Born in 1976, photographer and video-maker Nicène Kossentini lives and works in Tunis. A graduate of the Institute of Fine Arts in Tunis and Marc Bloch University in Strasbourg, she has also studied at the Le Fresnoy National Studio for the Contemporary Arts in Tourcoing, France, and the École de l’Image in Paris. She has exhibited in Tunisia, South Africa, Mali, Switzerland and Norway.
The series is named after a salt lake a few kilometres from her home city of Sfax. Each image of the dried-out lake is combined with the portrait of a woman taken from the family album, representing the artist’s mother, grandmothers and great-grandmothers. She conjures up the ‘inhabited places’, those secret gardens we all have inside us.
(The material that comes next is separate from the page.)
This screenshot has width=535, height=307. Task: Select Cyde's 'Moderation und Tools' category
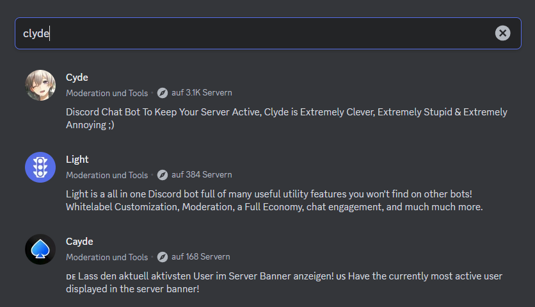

This metaphorical view of space – a fictional or experienced mental space – calls on the viewer to immerse himself in a floating world mingling presence and absence, oblivion and revival.
Finding expression in images repeating the same motif – the lake – over a period embracing three generations, this urge to introspection also testifies to the photographer’s fascination with two famous composers of repetitive music, Terry Riley and Philip Glass. In the course of her sequential explorations Kossentini reveals an obsession with bringing together the fragments of her own story, bringing her memory-flow back to the surface. This flow is visually extended by a written sentence with no beginning or end, no punctuation and no meaning, that uninterruptedly accompanies the images. Indecipherable and incomprehensible, the sentence evokes lost links with the past, buried strata and hidden or repressed truths.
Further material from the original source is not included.